Im Sinne der “Kritik der digitalen Vernunft” ist das Ziel dieses Beitrags, die Problematik der Gattungsbeschreibung auf der theoretischen Basis alternativer Gattungstheorien und mit Hilfe informatischer Mittel aus einer neuen Perspektive zu betrachten. Dazu wird exemplarisch die Anwendbarkeit des Prototypenmodells als Gattungskonzept für digitale gattungsstilistische Studien überprüft. Als Testkorpus dient eine Sammlung von Texten aus der hispanoamerikanischen Romanliteratur des 19. Jahrhunderts.
Forschungsstand und Ziele
Viele Gattungstheorien beruhen auf der Grundannahme, dass sich konkrete Texte anhand von hinreichenden und notwendigen Attributen eindeutig disjunkten Klassen zuordnen lassen und oft auch, dass sich für Gattungen eine Taxonomie entwickeln lässt (vgl. Zymner 2003: 102-104). Allerdings weisen nicht alle Texte einer bestimmten Gattung gemeinsame Merkmale auf, noch sind die Beziehungen zwischen den einzelnen Gattungen und Texten statisch. Zudem gibt es die Vorstellung von Werken, die initiale, prägende Wirkung haben (z. B. Waverley von Walter Scott für den historischen Roman) oder besonders gute Vertreter einer Gattung sind (z. B. Goethes Wilhelm Meisters Lehrjahre). Es kann dann andere Vertreter geben, bei denen die für die Gattung als prototypisch angesehenen Merkmale nicht so stark ausgeprägt sind, die aber trotzdem der entsprechenden Textgruppe zuzuordnen sind. Kritik am Klassenkonzept äußert schon Vivas (1968), später u. a. Hempfer (2010). Neuere Gattungstheorien haben daher u. a. Wittgensteins Konzept der Familienähnlichkeit (Weitz 1956, Fowler 1982, Fishelov 1991) und die in der Kognitionspsychologie entwickelte Prototypentheorie (Rosch 1973) als alternative Modelle der Kategorisierung aufgegriffen.
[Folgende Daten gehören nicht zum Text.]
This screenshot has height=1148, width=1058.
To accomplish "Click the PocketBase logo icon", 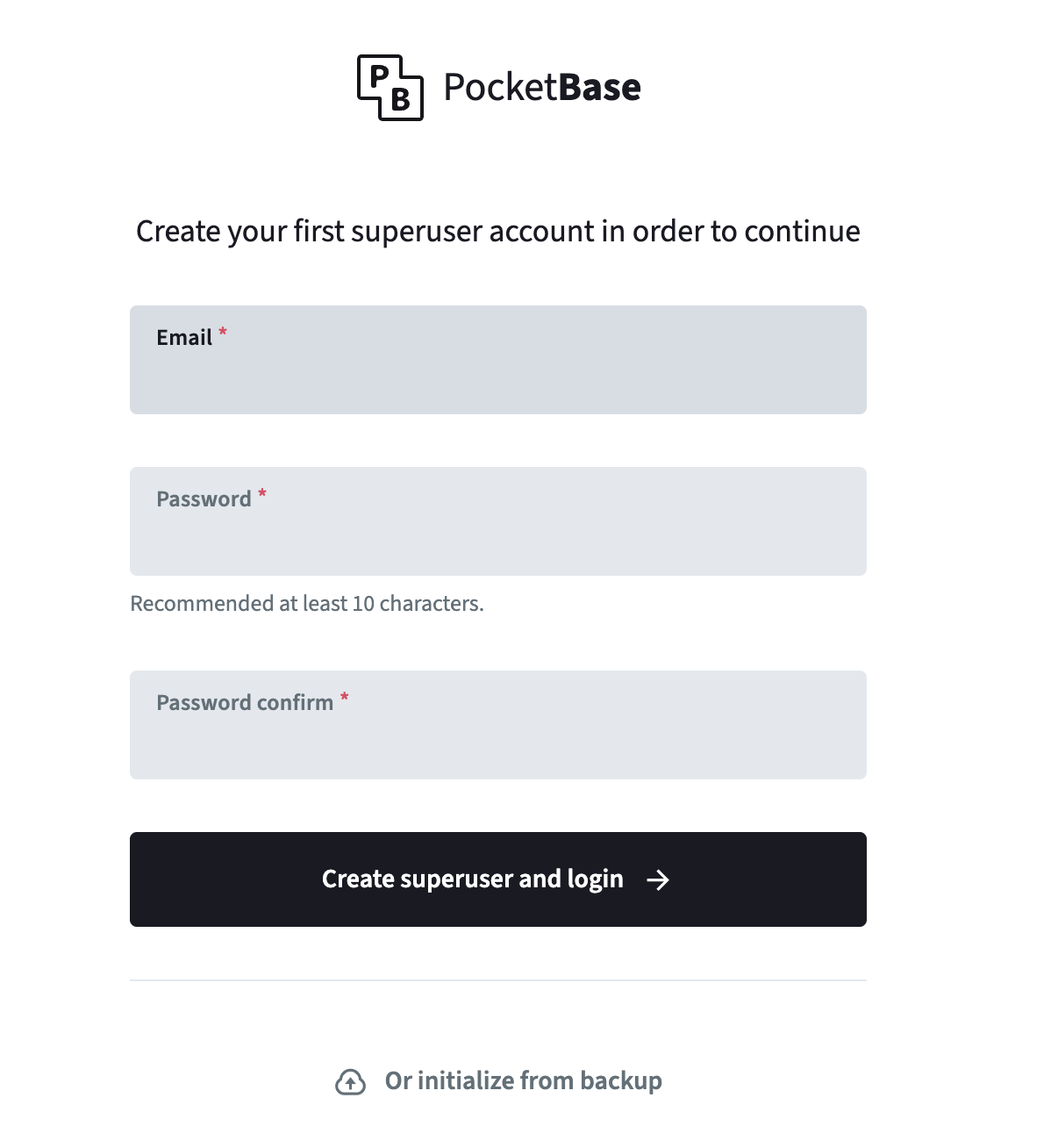I will pos(391,87).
In den Digital Humanities gibt es bereits einige Untersuchungen zu literarischen Gattungen, bei denen jedoch üblicherweise die Annahme zugrunde liegt, dass Gattungen als Klassen im logischen Sinn zu verstehen sind (Calvo Tello et al. 2017, Hettinger el al. 2016a, Hettinger et al. 2016b, Schöch et al. 2016, Schöch 2015, Schöch 2013).1
Im vorliegenden Beitrag wird exemplarisch dargestellt, inwiefern es möglich ist, das Prototypenmodell zu verwenden, um Einsichten in die Anordnung maschinell gruppierter Texte zu gewinnen, die über den klassischen Ansatz der Klassifikation nicht möglich wären. Der Beitrag leistet damit zum einen, einen konkreten Vorschlag für die Formalisierung des Prototypen-Ansatzes für gattungsstilistische Untersuchungen zu machen. Zum anderen zielt er darauf, durch die Berücksichtigung der internen Strukturierung von Gattungskategorien eine bessere Anbindung der computergestützten Verfahren an literaturgeschichtliche Forschungsergebnisse zu ermöglichen.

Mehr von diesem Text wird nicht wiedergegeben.